Sarebbe stato un modo utile anche per verificare concretamente i rischi che esistono e perfezionare la cosiddetta fase 2 limitando le possibilità di una nuova impennata dei contagi.

Servirebbe a tutti, anche a quelle Regioni che ancora subiscono pesantemente gli effetti del virus.

Non è assolutamente condivisibile la volontà del Governo di fare ripartire l’Italia tutta insieme.

E’ una decisione che brucia miliardi di euro e che ancora una volta danneggia il Sud, pronto a fare da apri pista ma fermo perché legato al destino delle Regioni del Nord.

La Basilicata in particolare, è la Regione meno colpita dalla pandemia e i numeri del contagio dicono chiaramente che i Lucani sono stati responsabili.

Qui, fortunatamente, abbiamo subito meno gli effetti di questa tragedia.

Se così non fosse stato, per carenza di strutture, per la non ottimale gestione dell’emergenza, per il campanilismo creato artatamente dalla politica, molto facilmente sarebbe stata un’ecatombe.

Restiamo senza ospedali di prossimità, senza risorse per la ripartenza, senza infrastrutture e senza nessun investimento. In più continuiamo a restare fermi ad aspettare che ripartano le Regioni del Nord.

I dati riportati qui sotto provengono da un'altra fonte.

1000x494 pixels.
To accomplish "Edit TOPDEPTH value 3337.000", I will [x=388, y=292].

Proviamo a pensare a parti invertite.

Se gli effetti della pandemia fossero stati più pesanti al Sud, cosa avrebbero fatto le Regioni del Nord?

Ci avrebbero aspettato? O avrebbero invocato l’esigenza di un’autonomia differenziata che non bloccasse tutto il Paese e che desse la possibilità legittima di far ripartire i territori pronti a farlo?

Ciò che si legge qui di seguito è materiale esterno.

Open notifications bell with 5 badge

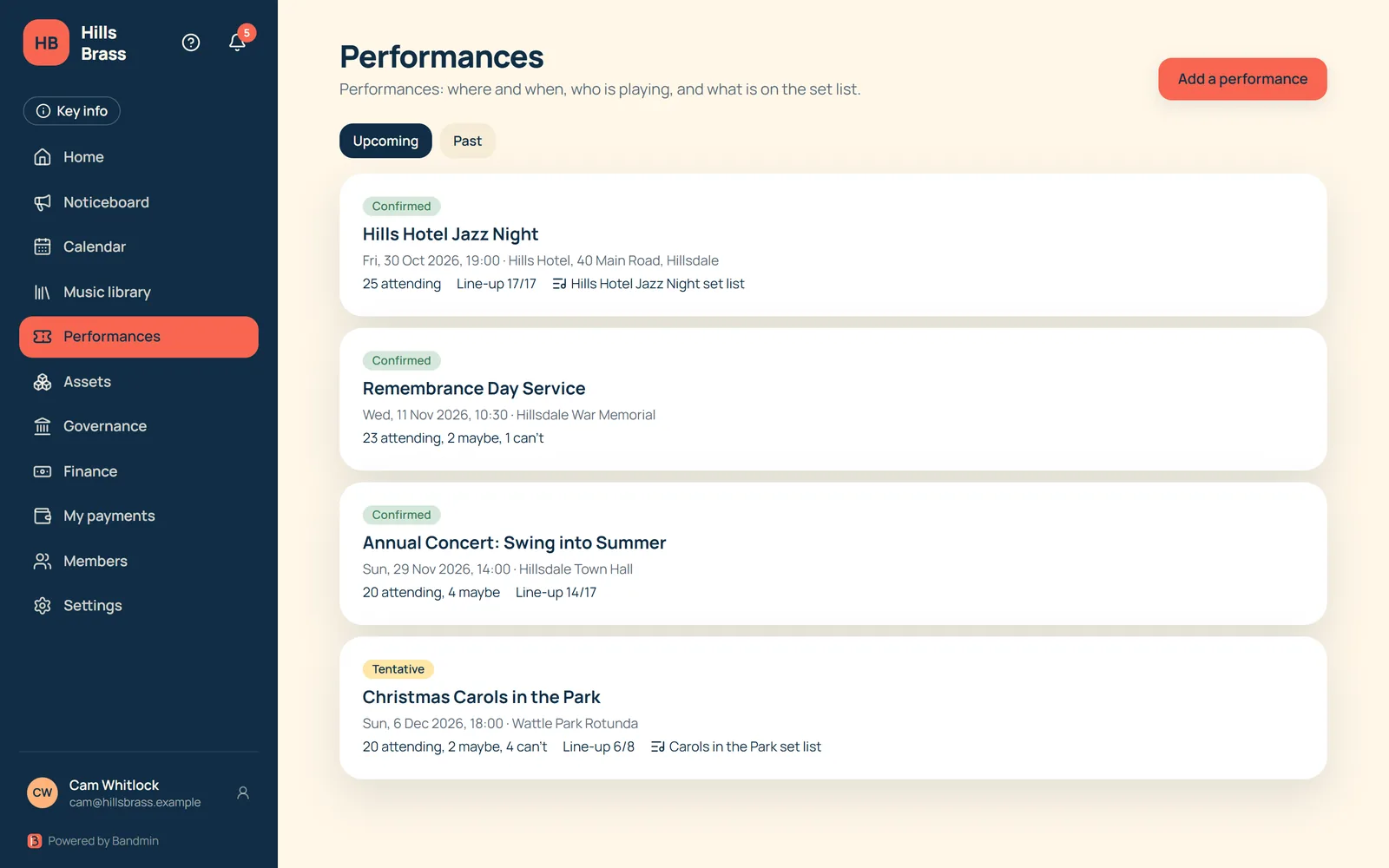(238, 42)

Aspetteremo tutti insieme che a giugno si possa andare a prendere un caffè, a tagliare i capelli, a riprendere la vita sociale e produttiva dei nostri piccoli paesi.

Nella speranza che intanto non si abbia un rimbalzo del contagio in qualche parte del Paese. Perché, se la logica è questa, tale evenienza bloccherebbe anche la nostra ripartenza.

Un appello alle associazioni di categoria, alle aziende, ai sindacati, ai lavoratori e soprattutto al Governo Lucano: facciamo sentire la nostra voce! Qualcuno deve ricordare al Governo che qui siamo pronti a ripartire”.